The Enid News and Eagle, Enid, OK

Local news

June 27, 2009

Library looks to move into 21st century

Public Library of Enid and Garfield County is going to become more like a retail business, a place where people will want to go and spend time.

Enid city commissioners recently approved an Okla-homa De-partment of Li-braries grant of $94,500 and added another $40,000 for a remodel and upgrade of the library’s interior. Library Director Michelle Mears called the library makeover a way to move the library into the 21st century.

“It will make it a destination place, as opposed to the post office or bank, where you just go for an errand,” she said.

“We’re hoping to, probably, October or November do the majority of the internal reworkings,” she said. “It may involve the library having to be closed for a short period of time to do some of this, but we’re going to keep that as short as possible.”

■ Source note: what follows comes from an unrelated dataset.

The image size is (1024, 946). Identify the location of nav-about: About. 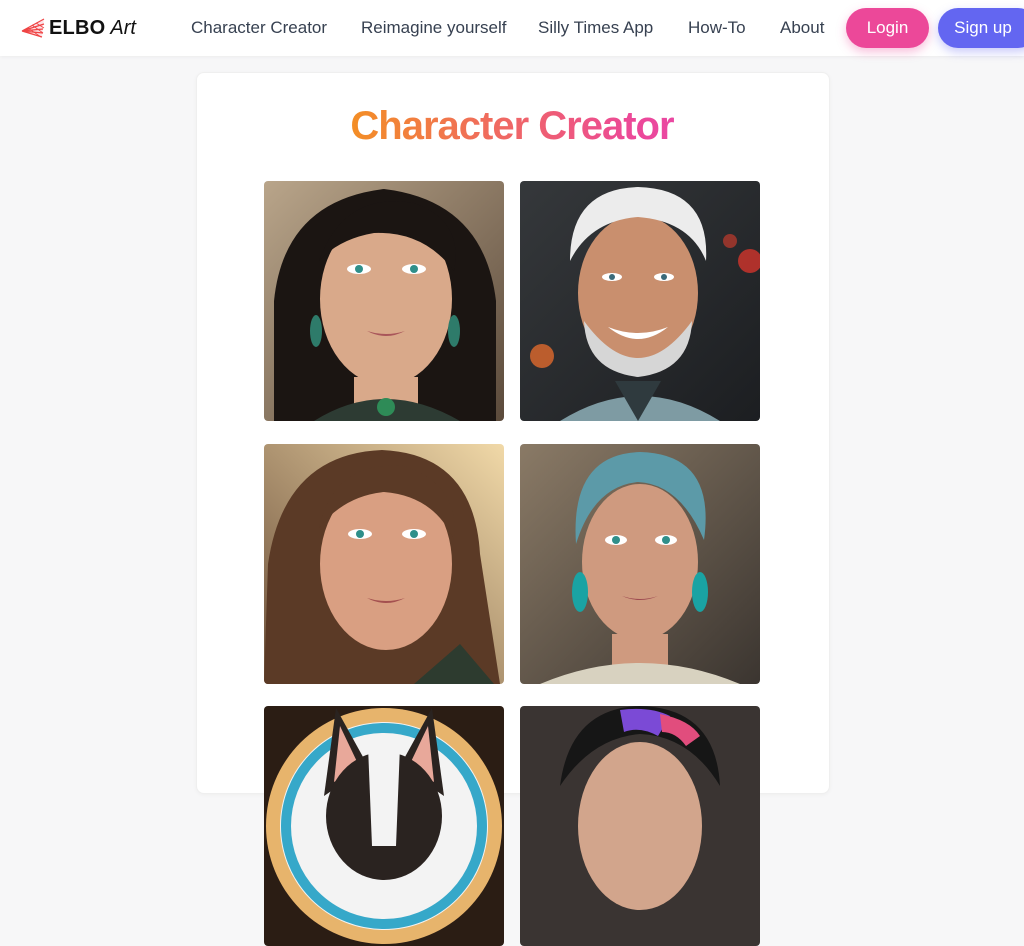
(802, 28).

She estimated the library could be closed five to 10 days during the work.

Mears said she has studied retail trends and wants to move the Enid library into more of a retail mode, where customers dictate what they want, where they want it, and the library is operated the way customers flow through a business. That example came from studies done by libraries across the United States.

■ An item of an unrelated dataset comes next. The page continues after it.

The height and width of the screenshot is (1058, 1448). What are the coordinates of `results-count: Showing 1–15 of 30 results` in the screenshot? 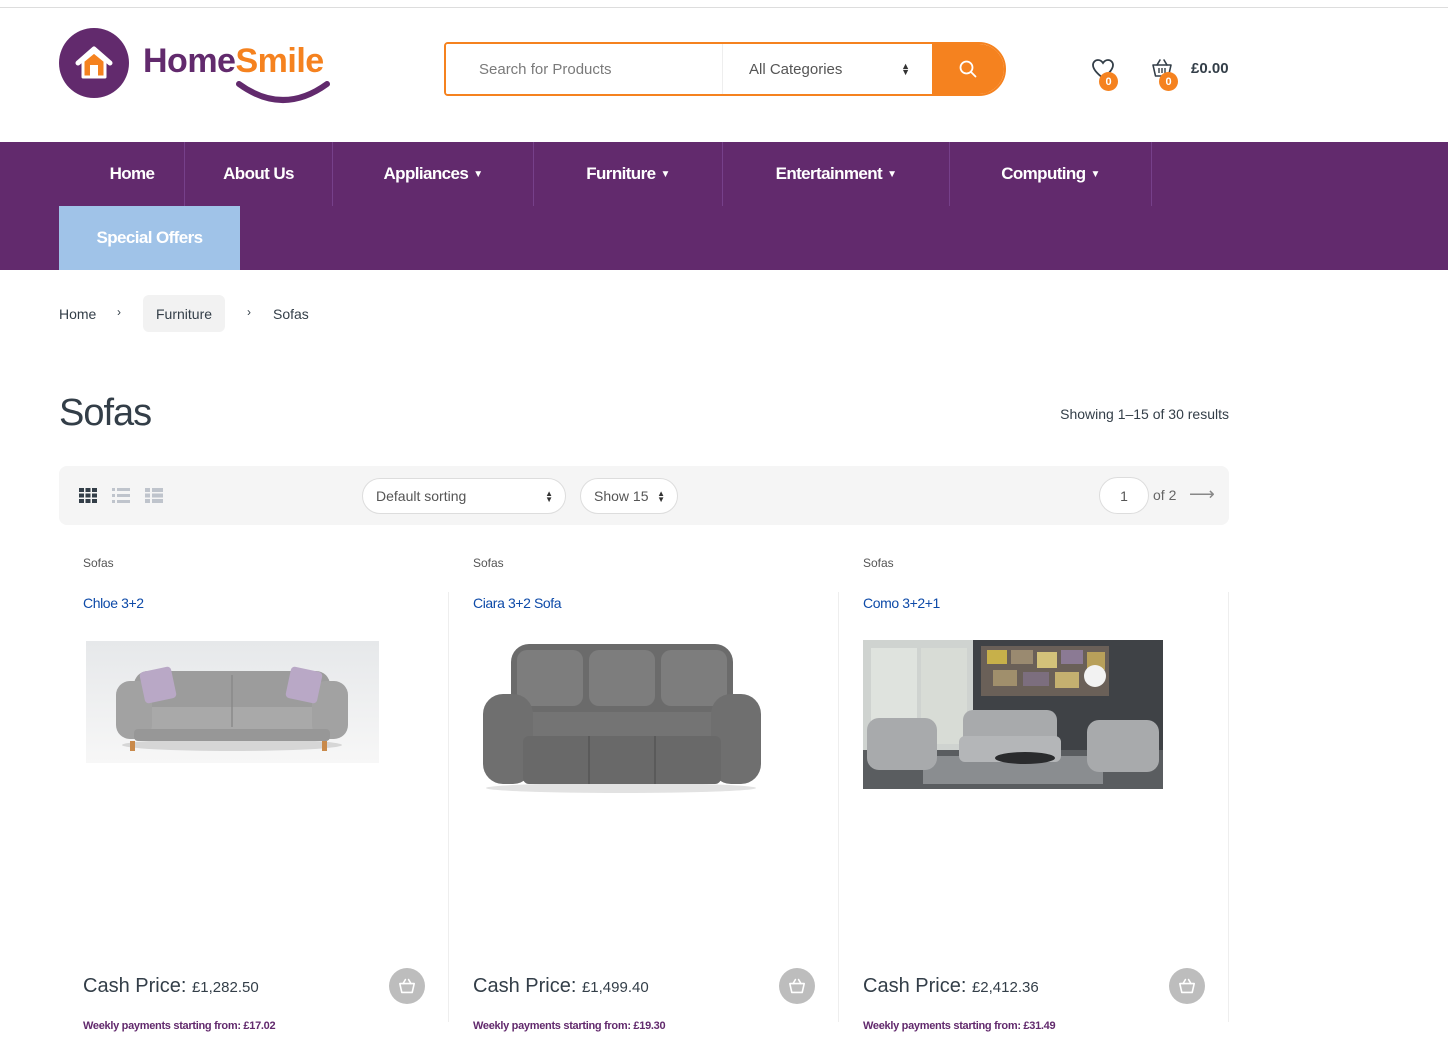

The $134,500 will be used to give the library the look and feel of a bookstore, Mears said. Library officials have learned from retail and have pored over retail studies that observed behavior in retail settings. That observation started with the book “Why We Buy,” by Paco Underhill, she said. Library officials began to get a feel for how people flow through a store and where and how to display items to take advantage of that retail trend.

The first library in the United States to respond to the study was the library in San Jose, Calif., which developed what has become known as the “San Jose Way.”

“As the economy declines library usage increases, while the staff remains steady and library usage rises,” Mears said.

The San Jose Way reinvents library behavior, she said. For example, Mears said, the way books are displayed will be changed. They will be displayed face out, rather than with the spine of the book out.

“Books that face out are 80 percent more likely to circulate than those with the spine out,” she said.

The grant money Enid’s library received will be used on new furniture and brighter colors to make the library appearance brighter, with comfortable furniture and a more intimate experience. Enid’s library is part of a pilot program for Oklahoma Department of Libraries. Ardmore and Tahlequah also are part of the program.

A number of design principles featuring different types of displays, signage, moving computers to the first floor and rearranging the collection are to be considered. Currently, the children’s area is on the east side of the first floor, where the ceiling is high and the noise from the section resonates throughout the library. Mears wants to move the children’s, teen and other youth section to the west side of the building, where the ceilings are lower and can help buffer the noise.

The second floor will remain a quiet, study area where research may be done.

“The primary focus of the grant is for the first floor,” Mears said. “It’s to make people want to come and hang out for a while. We want people to come in and be surprised. We want the library to be a place people want to be, so they will tell others.”

She also wants to attract people who have not been to the library for a while and those who don’t normally use it.

“It’s all aimed at choice, convenience and customer service,” she said.

Mears also will analyze the library collection and reduce it. Eight percent of the collection is checked out at any time, she said, and weeding out books will increase circulation 30 to 35 percent.

“That’s quadrupling the circulation,” she said.

The Enid library is about 10,000 square feet smaller than it should be for a town of Enid’s size, and Mears said she wants to fully utilize every foot of it.

Although she wants to operate the library like a retail store, her product is free. Another service she plans to add in the future is self-service printing.

“The library should be the third place you go: home, work or school and the library. We need some other welcoming place. There aren’t many free community spaces anymore,” she said.